Work item:
The records below are to be reproduced exactly, with the pictures left out.

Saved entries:
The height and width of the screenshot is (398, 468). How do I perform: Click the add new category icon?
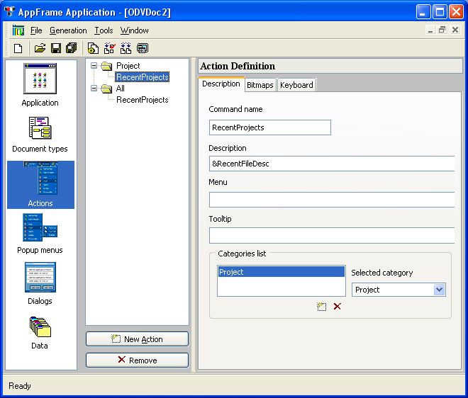321,307
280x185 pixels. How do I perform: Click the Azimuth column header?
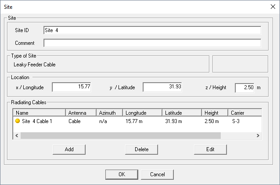108,113
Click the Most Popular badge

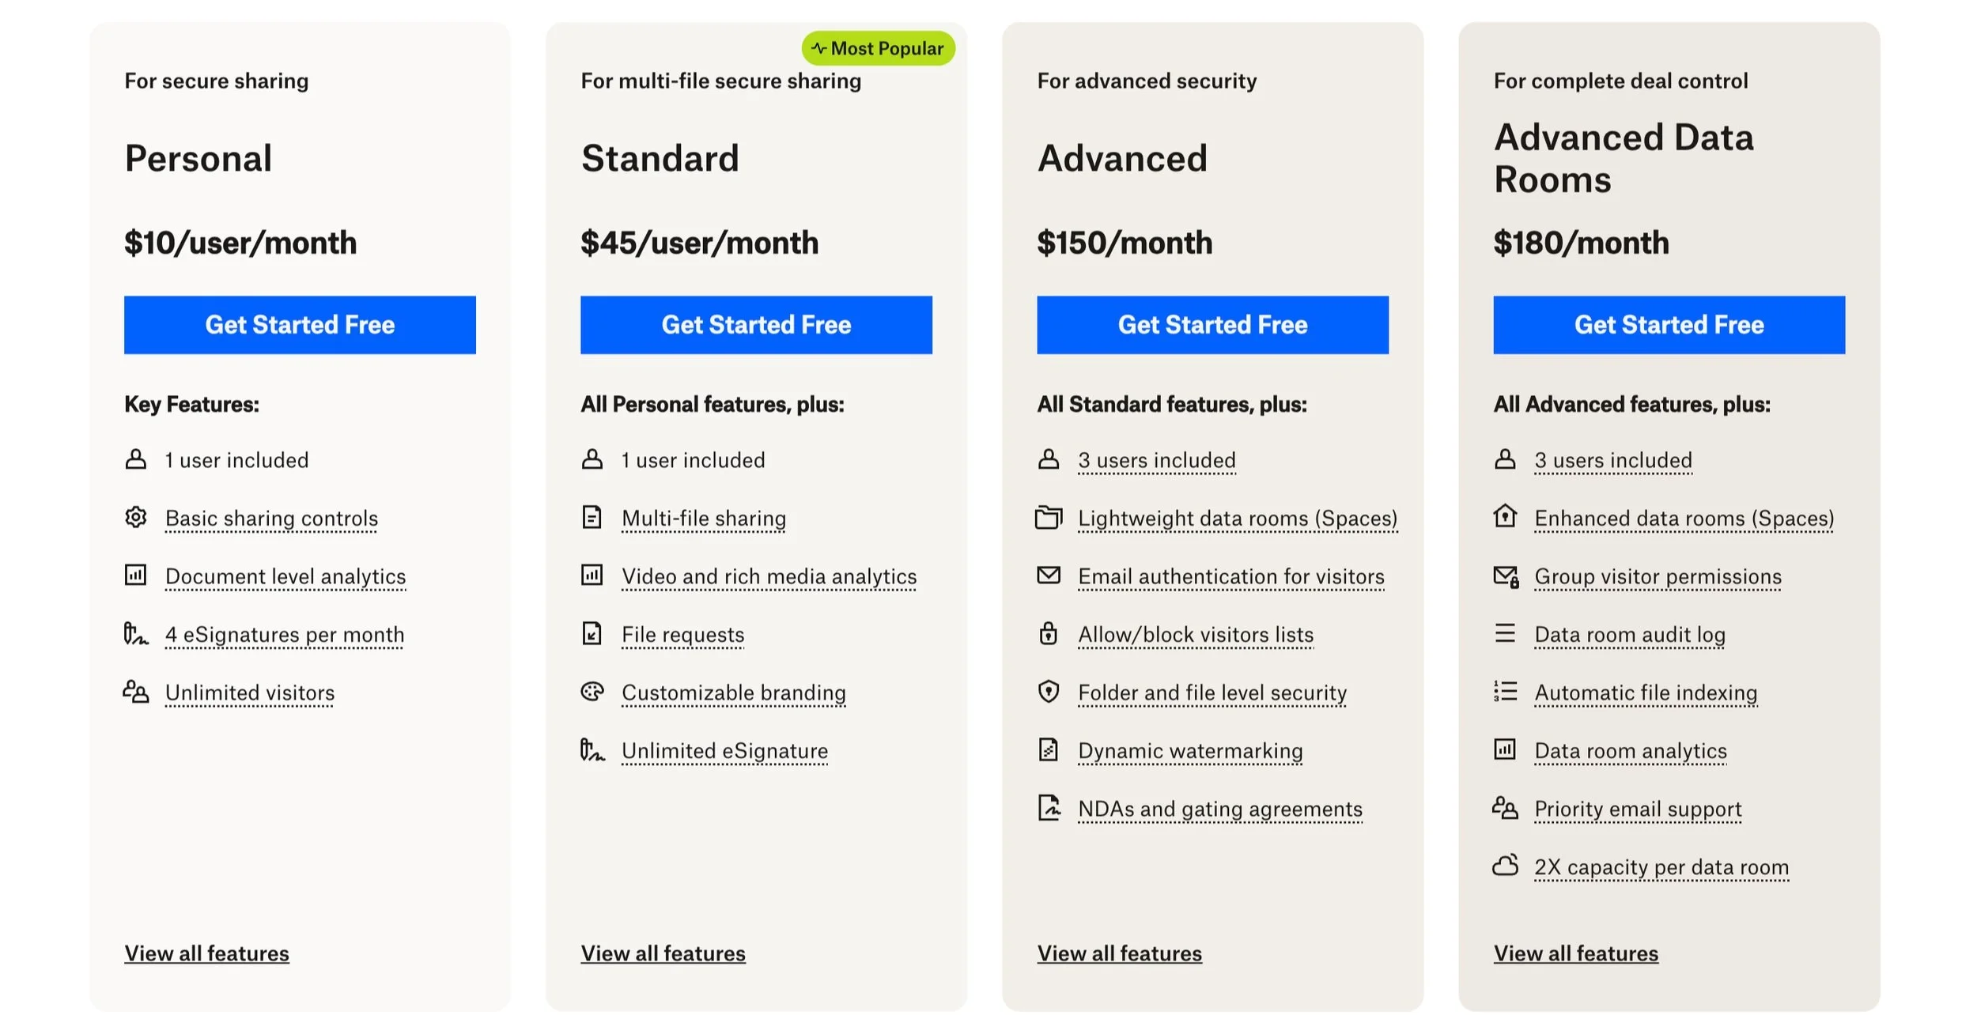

Response to the task:
The height and width of the screenshot is (398, 468). How do I perform: Click the add new category icon?
321,307
280x185 pixels. How do I perform: Click the Azimuth column header?
108,113
Click the Most Popular badge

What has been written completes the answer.